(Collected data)
====
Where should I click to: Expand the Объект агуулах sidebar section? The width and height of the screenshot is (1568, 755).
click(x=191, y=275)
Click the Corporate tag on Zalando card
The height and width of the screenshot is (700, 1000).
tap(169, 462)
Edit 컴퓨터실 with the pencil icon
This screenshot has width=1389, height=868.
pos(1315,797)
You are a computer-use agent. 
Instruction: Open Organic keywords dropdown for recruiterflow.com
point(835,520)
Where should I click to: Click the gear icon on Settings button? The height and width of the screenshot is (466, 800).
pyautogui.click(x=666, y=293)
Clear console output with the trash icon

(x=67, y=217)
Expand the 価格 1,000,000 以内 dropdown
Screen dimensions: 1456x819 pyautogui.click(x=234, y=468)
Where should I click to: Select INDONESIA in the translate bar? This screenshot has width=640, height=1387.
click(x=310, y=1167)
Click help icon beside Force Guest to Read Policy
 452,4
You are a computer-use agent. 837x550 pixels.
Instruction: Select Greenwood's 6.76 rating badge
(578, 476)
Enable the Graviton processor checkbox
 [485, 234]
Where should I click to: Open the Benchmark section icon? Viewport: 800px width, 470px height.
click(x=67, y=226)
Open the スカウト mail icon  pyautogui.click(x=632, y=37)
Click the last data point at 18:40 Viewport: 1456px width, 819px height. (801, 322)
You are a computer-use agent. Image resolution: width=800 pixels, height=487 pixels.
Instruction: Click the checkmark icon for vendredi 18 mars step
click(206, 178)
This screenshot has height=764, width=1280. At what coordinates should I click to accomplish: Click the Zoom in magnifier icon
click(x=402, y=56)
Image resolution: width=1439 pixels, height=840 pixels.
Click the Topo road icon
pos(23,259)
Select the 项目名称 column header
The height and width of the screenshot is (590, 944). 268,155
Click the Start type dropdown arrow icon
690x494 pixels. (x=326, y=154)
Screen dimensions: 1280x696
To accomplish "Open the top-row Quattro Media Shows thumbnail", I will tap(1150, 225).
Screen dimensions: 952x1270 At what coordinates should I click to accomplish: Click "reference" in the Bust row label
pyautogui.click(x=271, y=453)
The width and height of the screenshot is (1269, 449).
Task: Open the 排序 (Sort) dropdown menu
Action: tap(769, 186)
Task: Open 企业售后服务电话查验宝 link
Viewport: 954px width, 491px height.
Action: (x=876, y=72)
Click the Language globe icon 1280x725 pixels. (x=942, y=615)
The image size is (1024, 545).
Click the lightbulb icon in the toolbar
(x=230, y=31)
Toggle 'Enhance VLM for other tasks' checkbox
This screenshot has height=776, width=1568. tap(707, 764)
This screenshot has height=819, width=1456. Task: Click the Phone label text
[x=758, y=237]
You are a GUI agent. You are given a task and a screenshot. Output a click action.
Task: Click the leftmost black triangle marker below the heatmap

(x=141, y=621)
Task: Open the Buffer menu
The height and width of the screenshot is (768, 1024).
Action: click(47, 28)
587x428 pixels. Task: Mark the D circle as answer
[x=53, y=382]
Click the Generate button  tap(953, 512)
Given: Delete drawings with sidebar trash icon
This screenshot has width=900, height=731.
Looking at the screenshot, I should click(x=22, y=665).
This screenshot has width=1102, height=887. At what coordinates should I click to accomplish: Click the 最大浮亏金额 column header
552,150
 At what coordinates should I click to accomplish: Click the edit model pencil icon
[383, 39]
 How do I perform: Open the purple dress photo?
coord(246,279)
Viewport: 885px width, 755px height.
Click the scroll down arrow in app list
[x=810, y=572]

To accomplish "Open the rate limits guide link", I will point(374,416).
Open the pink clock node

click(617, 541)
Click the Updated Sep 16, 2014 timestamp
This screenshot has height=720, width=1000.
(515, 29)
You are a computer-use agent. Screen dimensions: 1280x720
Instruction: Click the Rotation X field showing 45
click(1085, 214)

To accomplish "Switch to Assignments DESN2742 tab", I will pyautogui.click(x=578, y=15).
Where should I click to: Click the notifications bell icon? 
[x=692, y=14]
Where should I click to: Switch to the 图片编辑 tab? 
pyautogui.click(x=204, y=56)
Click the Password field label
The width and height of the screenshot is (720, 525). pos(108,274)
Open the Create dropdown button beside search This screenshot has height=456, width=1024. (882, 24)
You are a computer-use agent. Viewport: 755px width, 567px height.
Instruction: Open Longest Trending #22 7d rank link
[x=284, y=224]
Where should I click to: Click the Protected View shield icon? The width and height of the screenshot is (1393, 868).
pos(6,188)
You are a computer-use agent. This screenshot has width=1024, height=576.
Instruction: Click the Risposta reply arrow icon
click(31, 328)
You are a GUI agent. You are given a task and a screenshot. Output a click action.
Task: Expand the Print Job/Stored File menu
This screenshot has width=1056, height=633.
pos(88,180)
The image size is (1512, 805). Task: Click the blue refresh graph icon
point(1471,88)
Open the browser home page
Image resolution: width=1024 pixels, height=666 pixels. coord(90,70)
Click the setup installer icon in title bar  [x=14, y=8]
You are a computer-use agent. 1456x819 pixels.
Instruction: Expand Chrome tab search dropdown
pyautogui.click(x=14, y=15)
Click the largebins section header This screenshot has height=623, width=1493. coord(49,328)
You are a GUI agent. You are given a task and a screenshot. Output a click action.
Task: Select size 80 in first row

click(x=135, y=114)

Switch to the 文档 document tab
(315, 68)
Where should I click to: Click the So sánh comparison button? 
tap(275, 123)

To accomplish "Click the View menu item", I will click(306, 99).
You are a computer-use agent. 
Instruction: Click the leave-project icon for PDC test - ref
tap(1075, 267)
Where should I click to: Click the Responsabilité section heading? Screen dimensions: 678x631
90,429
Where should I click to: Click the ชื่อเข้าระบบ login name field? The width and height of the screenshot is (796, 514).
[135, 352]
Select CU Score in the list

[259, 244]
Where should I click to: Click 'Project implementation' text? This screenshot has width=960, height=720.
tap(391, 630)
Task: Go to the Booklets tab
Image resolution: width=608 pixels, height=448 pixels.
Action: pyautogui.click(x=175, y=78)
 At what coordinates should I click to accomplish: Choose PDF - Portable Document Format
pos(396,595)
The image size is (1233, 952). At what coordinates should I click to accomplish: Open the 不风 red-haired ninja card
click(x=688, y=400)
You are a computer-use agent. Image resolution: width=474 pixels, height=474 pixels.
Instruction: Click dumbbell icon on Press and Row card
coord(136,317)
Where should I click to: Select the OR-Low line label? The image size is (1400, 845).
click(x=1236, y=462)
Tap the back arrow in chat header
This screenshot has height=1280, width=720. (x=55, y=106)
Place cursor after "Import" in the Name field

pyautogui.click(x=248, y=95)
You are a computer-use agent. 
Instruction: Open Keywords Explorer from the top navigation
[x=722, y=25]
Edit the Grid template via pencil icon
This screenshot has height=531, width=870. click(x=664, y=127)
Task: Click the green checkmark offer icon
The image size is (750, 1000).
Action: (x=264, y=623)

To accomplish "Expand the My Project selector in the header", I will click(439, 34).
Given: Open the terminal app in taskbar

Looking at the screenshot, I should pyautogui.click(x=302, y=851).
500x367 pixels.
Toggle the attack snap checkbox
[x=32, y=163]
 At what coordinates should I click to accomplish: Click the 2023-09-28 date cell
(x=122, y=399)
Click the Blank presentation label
====
TASK: Extract every line from the beginning down through the line that contains "Screen dimensions: 1456x819", including both ends, and reproduce them character for character.

RESPONSE:
Where should I click to: Expand the Объект агуулах sidebar section? The width and height of the screenshot is (1568, 755).
click(x=191, y=275)
Click the Corporate tag on Zalando card
The height and width of the screenshot is (700, 1000).
tap(169, 462)
Edit 컴퓨터실 with the pencil icon
This screenshot has width=1389, height=868.
pos(1315,797)
You are a computer-use agent. 
Instruction: Open Organic keywords dropdown for recruiterflow.com
point(835,520)
Where should I click to: Click the gear icon on Settings button? The height and width of the screenshot is (466, 800).
pyautogui.click(x=666, y=293)
Clear console output with the trash icon

(x=67, y=217)
Expand the 価格 1,000,000 以内 dropdown
Screen dimensions: 1456x819 pyautogui.click(x=234, y=468)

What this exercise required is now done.